# TEXTO APRESENTADO:

.....

Lo bien que ejercites el control sobre ti mismo decide a menudo el resultado de las situaciones de supervivencia. Sea tomar una decisión en una décima de segundo mientras se hace submarinismo o se salta en paracaídas, sea mantener la cabeza fría cuando uno queda en plena naturaleza, ésa es la cualidad más importante que hay que llevar consigo. Y como cada vez salen más y más novatos a divertirse a la naturaleza, las graves consecuencias que supone perder el control se están volviendo evidentes a la luz del cada vez mayor número de operacionales de búsqueda y rescate que se ponen en marcha para salvarlos o recuperar sus cuerpos.
O terreno de jogo subterrâneo apresenta diversos perigos objectivos (queda de pedras, cheias, etc.), a que se somam outros tantos subjectivos inerentes aos praticantes (frio, fome, fadiga, deficiente técnica, etc.). Os perigos objectivos, no entanto, também influenciam estados emocionais e, nesse sentido, podem induzir o aparecimento de perigos subjectivos. Em última instância, tudo começa por uma avaliação correcta das circunstâncias ou, melhor, de uma reacção adequada às circunstâncias. Uma simples cheia pode deitar tudo a perder dentro de uma gruta e são circunstâncias como essa que exigem decisões racionais e emocionais difíceis, por vezes mesmo, extremas. Não convém esquecer que o factor emocional pode facilmente dominar os acontecimentos, para o bem ou para o mal. Neste jogo tanto se pode ganhar como perder. É, então, que o adágio “errar é humano” atinge um significado especial, profundo.

.....

# TAREFAS A REALIZAR:
[1] Indique se cada afirmação abaixo está de acordo com o texto sobre os perigos em situações de sobrevivência, respondendo sim ou não e citando as palavras do texto que o decidem: (a) as cheias figuram entre os perigos objetivos do terreno subterrâneo; (b) os perigos objetivos não têm qualquer efeito sobre os estados emocionais; (c) o número de operações de busca e salvamento tem vindo a diminuir.
[2] Dê continuidade ao texto sobre os perigos em situações de sobrevivência a partir da última frase apresentada.

# LISTAGEM FORNECIDA:
.....

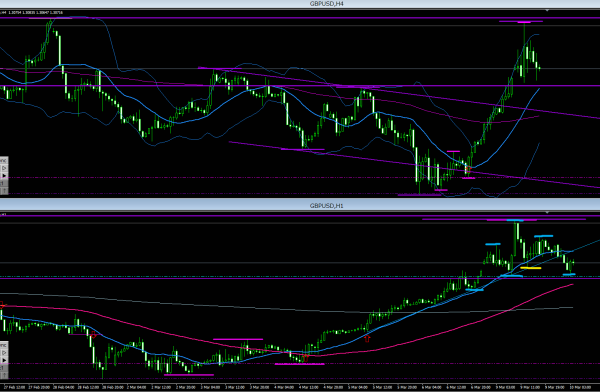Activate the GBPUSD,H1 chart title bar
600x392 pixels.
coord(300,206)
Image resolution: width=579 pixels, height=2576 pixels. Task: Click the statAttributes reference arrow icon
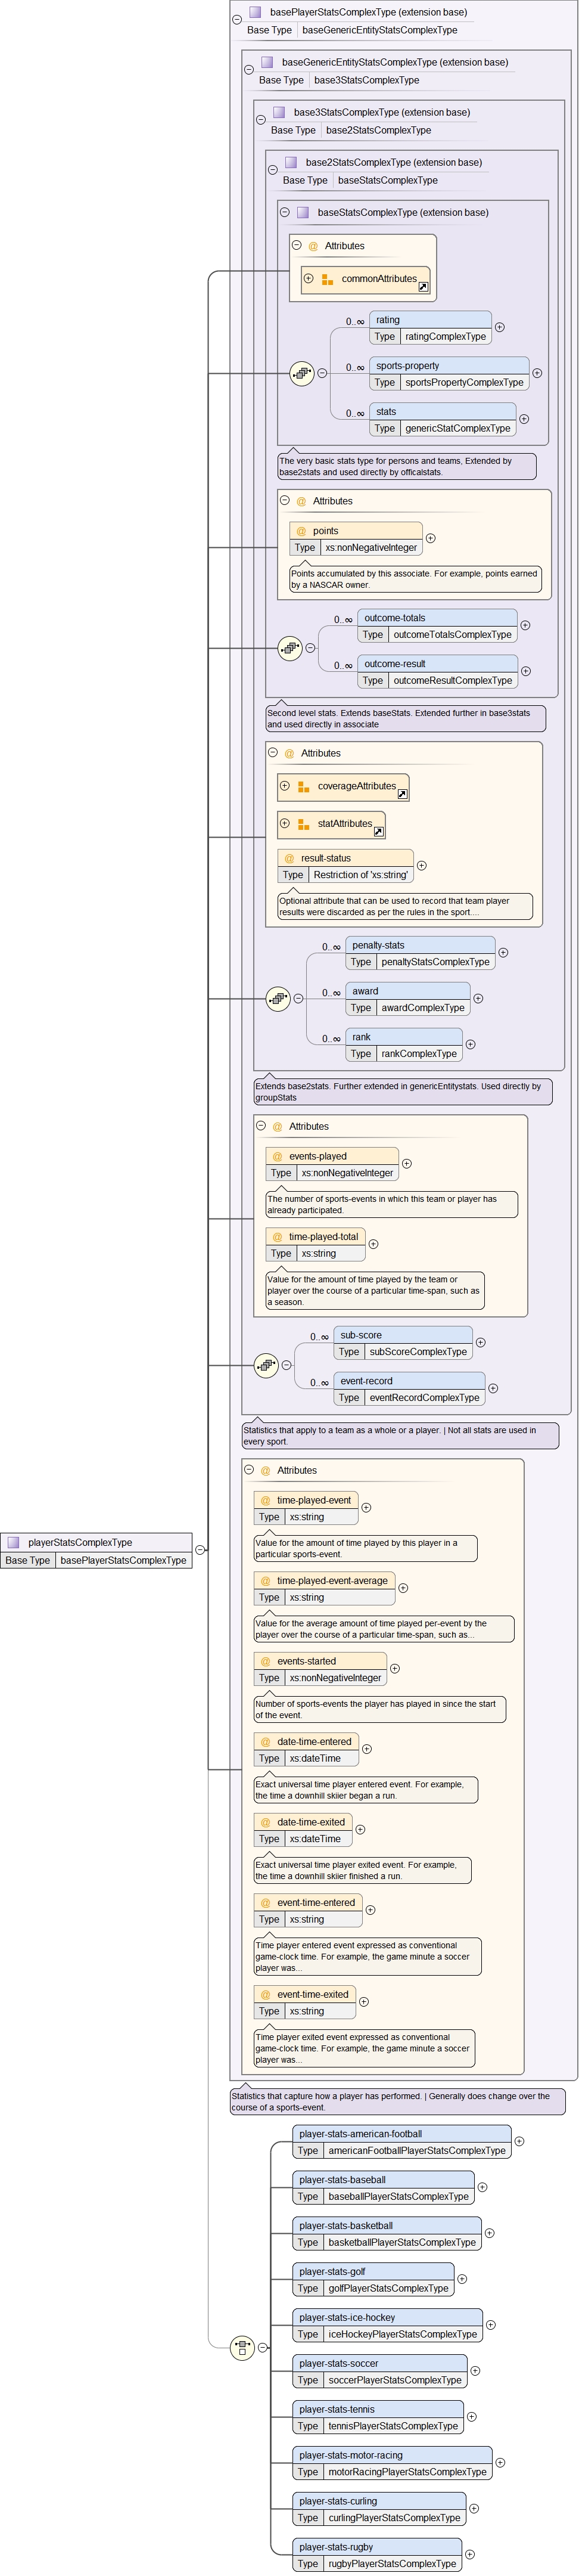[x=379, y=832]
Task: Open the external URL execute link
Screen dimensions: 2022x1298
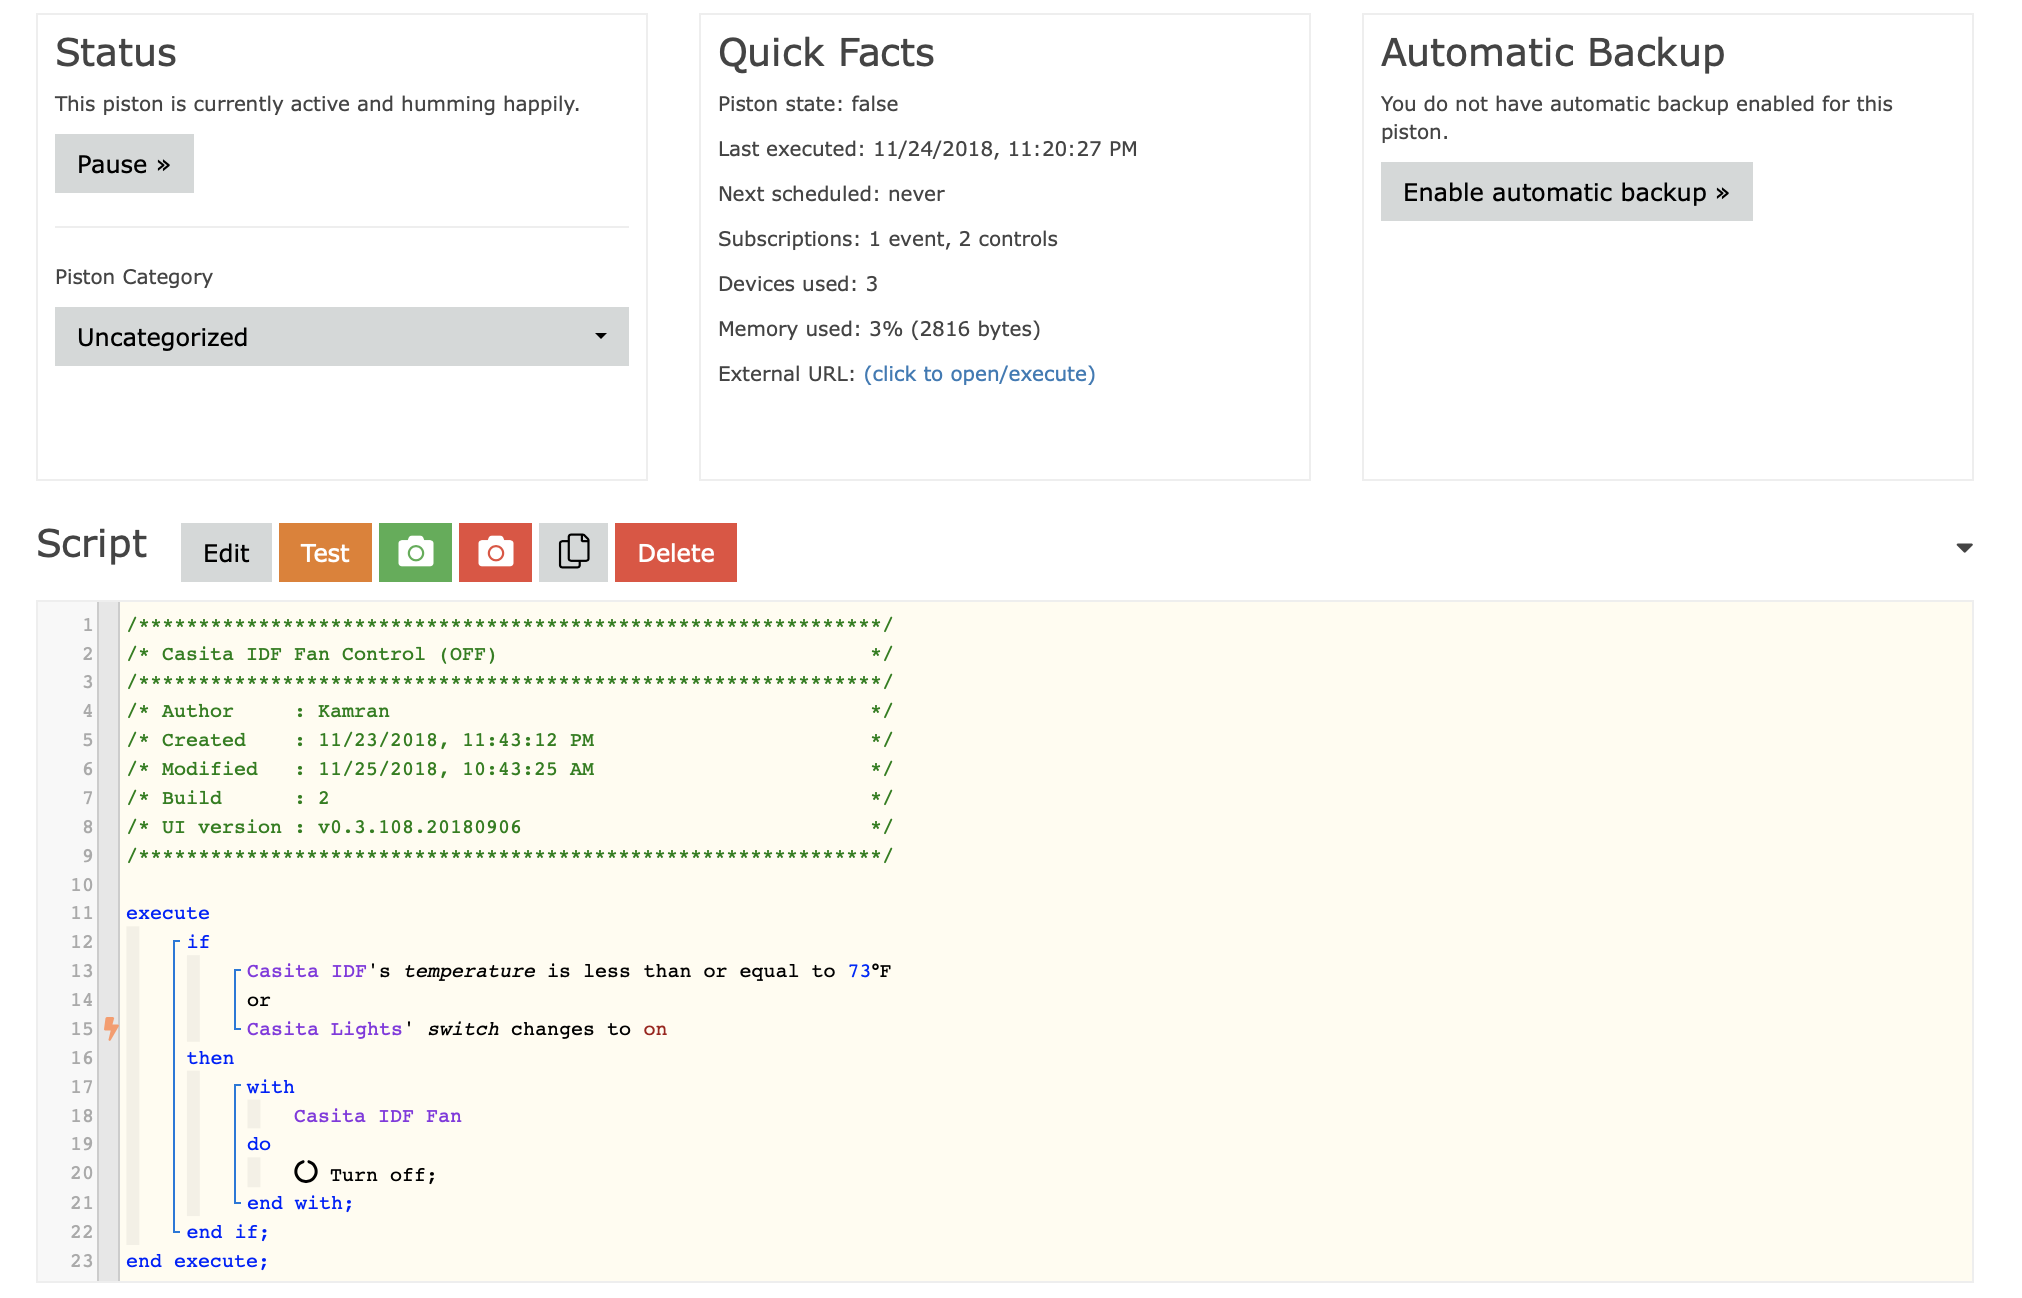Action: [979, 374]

.....

# RESPOSTAS POR TAREFA:
[1]
(a) Sim: "O terreno de jogo subterrâneo apresenta diversos perigos objectivos (queda de pedras, cheias, etc.)"
(b) Não: "Os perigos objectivos, no entanto, também influenciam estados emocionais"
(c) Não: "el cada vez mayor número de operacionales de búsqueda y rescate"

[2]
Torca del Hoyón (Cantábria) © Pedro Cuiça (2007)

[* O termo “inteligência emocional” tornou-se, na década de 1990, tema de vários livros e de diversos debates em programas televisivos, escolas e empresas. O interesse pelos media foi despertado pelo best seller, de Daniel Goleman, Inteligência Emocional (Temas e Debates, 1997). No mesmo ano em que foi publicada, nos Estados Unidos, a edição original (1995), a capa da revista Times (de Outubro) apresentava a seguinte pergunta aos leitores: Qual é o seu QE?
No panorama editorial português podem encontrar-se diversos títulos sobre esta temática. Trabalhar com Inteligência Emocional (Temas e Debates, 1999), também de Daniel Goleman, O Erro de Descartes - Emoção, Razão e Cérebro Humano (Publicações Europa-América, 1995), de António Damásio, ou Música da Consciência - Entre as Neurociências e as Ciências do Sentido (Publicações Europa-América, 2002), de Luís Carmelo, são só alguns exemplos.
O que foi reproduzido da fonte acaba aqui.